L’agité en service commandé.

Mais, que dégoise-t-il, le guignolo de C8, au milieu de l’arène de ses chroniqueurs dévoués, débout, gesticulant comme un lion en cage, et déroulant six minutes de diatribe clownesque et virulente contre le financement du service public…
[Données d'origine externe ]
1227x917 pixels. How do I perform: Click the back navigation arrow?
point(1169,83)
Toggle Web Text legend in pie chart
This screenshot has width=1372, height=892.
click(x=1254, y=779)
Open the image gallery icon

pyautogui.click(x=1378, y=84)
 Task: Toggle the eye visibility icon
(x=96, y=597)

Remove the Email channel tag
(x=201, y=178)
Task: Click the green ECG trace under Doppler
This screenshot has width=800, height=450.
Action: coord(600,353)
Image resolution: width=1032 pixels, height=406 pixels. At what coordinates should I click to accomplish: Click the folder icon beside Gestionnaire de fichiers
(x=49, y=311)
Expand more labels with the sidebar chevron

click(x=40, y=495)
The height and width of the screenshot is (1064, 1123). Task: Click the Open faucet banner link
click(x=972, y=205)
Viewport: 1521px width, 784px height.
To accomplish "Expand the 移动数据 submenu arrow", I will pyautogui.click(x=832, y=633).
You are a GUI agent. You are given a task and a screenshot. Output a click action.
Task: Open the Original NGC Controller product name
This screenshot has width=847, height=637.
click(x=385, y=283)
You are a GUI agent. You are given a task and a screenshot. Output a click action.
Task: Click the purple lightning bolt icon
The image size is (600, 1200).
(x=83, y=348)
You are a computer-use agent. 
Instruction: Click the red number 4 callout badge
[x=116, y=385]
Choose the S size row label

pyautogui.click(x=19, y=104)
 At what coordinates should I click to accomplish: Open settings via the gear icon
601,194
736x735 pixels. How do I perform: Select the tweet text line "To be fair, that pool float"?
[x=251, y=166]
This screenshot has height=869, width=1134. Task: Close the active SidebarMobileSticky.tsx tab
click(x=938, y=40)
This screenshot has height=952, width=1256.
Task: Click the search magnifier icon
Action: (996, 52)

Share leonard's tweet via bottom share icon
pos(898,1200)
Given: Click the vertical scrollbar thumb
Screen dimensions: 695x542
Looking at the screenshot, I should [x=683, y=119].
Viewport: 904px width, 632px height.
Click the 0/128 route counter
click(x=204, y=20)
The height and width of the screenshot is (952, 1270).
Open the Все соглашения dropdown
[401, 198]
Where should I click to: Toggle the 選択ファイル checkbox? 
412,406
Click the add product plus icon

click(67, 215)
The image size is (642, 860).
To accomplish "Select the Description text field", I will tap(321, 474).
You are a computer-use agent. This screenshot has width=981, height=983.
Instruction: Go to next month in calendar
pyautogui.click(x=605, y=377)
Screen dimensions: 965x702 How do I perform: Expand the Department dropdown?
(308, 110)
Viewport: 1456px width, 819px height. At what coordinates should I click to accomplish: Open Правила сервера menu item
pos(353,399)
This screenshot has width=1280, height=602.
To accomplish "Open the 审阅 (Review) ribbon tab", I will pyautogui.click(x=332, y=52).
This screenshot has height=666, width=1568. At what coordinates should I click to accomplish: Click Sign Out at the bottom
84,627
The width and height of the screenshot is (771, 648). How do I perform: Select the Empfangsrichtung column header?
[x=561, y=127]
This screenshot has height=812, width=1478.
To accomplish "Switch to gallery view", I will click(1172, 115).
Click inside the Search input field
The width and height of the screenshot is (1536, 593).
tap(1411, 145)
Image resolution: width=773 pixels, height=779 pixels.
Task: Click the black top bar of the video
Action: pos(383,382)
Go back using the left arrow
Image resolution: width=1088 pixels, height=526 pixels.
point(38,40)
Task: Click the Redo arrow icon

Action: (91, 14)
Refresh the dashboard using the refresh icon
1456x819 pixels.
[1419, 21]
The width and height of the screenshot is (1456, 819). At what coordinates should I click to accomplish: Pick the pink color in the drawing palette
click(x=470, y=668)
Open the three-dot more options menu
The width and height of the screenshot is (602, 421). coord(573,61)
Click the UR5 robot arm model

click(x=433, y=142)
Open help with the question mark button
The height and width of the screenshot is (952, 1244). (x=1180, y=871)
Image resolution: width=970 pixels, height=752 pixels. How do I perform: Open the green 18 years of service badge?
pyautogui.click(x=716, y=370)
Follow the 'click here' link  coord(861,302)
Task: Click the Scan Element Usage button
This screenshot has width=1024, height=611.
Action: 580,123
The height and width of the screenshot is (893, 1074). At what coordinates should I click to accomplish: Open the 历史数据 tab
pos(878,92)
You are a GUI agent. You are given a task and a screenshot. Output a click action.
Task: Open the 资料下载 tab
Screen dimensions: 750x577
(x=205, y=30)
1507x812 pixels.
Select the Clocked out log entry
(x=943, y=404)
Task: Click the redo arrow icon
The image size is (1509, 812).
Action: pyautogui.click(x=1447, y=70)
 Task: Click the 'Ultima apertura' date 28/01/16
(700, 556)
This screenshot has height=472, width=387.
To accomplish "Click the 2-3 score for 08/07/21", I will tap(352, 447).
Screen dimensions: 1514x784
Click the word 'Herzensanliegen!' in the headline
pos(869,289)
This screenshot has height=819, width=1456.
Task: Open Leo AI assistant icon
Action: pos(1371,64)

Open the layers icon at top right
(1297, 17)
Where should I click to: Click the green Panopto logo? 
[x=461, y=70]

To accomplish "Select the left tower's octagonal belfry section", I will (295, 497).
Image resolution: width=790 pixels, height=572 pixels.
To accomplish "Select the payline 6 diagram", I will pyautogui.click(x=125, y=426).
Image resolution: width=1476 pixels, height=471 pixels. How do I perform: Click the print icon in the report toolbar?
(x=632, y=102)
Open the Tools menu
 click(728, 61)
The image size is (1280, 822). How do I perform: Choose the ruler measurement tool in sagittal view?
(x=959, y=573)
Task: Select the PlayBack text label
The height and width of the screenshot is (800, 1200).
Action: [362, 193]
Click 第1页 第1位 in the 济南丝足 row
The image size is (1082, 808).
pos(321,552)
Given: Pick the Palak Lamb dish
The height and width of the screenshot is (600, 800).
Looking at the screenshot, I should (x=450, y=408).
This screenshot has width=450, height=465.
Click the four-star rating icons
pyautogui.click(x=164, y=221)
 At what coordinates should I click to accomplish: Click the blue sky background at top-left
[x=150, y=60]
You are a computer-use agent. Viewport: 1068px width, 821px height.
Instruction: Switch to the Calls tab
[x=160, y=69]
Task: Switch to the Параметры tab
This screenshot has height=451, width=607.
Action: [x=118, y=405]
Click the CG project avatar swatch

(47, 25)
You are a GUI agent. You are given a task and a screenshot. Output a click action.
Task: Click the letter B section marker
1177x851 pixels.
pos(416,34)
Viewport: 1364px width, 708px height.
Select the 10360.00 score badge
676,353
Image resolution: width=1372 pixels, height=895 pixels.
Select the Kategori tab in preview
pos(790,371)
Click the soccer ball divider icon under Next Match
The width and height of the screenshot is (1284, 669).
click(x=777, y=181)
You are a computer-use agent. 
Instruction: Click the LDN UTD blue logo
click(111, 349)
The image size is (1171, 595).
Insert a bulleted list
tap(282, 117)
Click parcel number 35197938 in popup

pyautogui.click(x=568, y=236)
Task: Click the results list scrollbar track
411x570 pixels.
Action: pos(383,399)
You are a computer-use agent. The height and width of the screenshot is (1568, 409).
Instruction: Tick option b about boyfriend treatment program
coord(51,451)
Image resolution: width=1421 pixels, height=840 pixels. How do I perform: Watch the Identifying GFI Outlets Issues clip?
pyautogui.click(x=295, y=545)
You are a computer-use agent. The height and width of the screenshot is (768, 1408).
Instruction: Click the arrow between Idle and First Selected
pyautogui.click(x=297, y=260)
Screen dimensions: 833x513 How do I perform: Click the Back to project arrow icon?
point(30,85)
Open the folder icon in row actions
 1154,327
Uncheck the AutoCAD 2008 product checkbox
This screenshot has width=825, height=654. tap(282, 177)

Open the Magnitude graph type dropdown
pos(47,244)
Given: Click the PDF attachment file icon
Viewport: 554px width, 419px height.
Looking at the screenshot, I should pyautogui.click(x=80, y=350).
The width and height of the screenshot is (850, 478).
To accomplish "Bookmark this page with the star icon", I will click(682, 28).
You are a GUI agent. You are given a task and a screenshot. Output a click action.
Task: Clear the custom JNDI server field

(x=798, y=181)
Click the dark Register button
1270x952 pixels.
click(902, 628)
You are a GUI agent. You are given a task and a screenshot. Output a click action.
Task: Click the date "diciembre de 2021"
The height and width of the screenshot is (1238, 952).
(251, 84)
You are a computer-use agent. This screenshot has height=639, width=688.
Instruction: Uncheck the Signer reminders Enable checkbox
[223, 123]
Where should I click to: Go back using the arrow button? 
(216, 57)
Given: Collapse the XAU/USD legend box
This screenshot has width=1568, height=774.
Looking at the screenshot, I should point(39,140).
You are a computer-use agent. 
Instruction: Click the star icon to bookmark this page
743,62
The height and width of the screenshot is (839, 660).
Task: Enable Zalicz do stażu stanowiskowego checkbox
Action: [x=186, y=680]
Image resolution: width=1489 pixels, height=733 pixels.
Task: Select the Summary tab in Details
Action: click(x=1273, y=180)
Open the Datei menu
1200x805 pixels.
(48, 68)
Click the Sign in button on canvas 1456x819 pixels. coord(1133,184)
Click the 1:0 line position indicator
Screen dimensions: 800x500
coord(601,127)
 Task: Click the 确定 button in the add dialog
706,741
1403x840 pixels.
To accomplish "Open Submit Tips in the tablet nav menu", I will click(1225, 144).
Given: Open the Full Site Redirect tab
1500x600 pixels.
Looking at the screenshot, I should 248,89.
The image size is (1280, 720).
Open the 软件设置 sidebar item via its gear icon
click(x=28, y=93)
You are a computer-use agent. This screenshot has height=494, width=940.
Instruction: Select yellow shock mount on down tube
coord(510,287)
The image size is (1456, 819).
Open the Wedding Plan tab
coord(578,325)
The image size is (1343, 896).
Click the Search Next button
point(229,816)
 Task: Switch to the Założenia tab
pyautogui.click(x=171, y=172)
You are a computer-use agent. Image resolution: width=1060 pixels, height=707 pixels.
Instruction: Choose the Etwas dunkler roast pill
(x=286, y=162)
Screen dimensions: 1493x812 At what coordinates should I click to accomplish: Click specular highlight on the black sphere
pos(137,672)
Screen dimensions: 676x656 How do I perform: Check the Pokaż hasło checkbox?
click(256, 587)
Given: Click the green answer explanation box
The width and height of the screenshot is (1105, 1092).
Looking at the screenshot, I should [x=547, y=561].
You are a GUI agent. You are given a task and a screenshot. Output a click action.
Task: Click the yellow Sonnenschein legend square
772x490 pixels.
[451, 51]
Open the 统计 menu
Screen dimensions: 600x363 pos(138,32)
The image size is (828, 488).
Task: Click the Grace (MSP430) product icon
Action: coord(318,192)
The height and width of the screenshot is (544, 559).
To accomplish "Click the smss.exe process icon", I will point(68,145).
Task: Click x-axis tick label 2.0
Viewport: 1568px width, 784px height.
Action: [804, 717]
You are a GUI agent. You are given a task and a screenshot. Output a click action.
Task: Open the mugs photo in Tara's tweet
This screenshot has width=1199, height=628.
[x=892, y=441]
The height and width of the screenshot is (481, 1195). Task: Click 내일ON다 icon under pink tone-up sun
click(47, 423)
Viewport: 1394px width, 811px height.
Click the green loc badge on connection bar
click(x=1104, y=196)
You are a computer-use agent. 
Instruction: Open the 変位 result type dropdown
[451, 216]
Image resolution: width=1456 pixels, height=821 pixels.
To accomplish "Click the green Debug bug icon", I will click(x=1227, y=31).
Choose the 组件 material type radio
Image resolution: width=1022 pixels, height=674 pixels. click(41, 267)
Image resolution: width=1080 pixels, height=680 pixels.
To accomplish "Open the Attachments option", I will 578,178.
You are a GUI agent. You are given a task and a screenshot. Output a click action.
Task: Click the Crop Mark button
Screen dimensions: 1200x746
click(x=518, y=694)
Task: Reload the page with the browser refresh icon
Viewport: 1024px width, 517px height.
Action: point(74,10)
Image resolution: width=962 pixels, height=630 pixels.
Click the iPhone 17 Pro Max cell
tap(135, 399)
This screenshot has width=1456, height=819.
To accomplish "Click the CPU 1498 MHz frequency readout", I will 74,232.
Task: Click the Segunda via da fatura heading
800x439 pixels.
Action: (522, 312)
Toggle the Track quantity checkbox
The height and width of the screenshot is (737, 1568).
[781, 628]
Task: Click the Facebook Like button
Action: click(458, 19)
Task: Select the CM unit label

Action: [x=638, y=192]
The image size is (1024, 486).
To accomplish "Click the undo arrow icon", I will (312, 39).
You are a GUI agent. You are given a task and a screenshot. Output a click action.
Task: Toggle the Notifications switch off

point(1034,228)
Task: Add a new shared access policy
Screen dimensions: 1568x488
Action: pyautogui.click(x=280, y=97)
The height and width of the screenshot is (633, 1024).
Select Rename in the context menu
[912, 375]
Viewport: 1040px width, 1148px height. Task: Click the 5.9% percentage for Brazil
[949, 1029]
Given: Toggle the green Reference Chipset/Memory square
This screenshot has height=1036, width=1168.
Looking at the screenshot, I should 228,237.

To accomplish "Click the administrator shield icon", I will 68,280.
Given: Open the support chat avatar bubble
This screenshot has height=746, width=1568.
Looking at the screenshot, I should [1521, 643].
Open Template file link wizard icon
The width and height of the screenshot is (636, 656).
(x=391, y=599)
« J’ai vu un truc qui m’a fait halluciner », commence-t-il, lundi 16 janvier, dans son émission Touche pas à mon poste sur C8. « Savez-vous combien l’État donne, par an, à France Télévisions et Radio France ? Quatre milliards ! Donc tous les ans, nous, on donne, à France Télévisions et Radio France, 4 milliards ! »

Et l’animateur de plonger dans la pure démagogie : « Avec 4 milliards, on peut en acheter des autos pour la police, on peut refaire quelques hôpitaux, on peut augmenter les enseignants et voir ce qu’on peut faire dans les lycées et les collèges. » « Incroyable », « hallucinant », « dingue », acquiescent les chroniqueurs. « Privatisez-moi ça ! » Sont sauvés le magazine le papotin (pendant lequel des personnes atteintes de troubles autistiques interviewent des personnalités) et Michel Drucker – « c’est mon ami ».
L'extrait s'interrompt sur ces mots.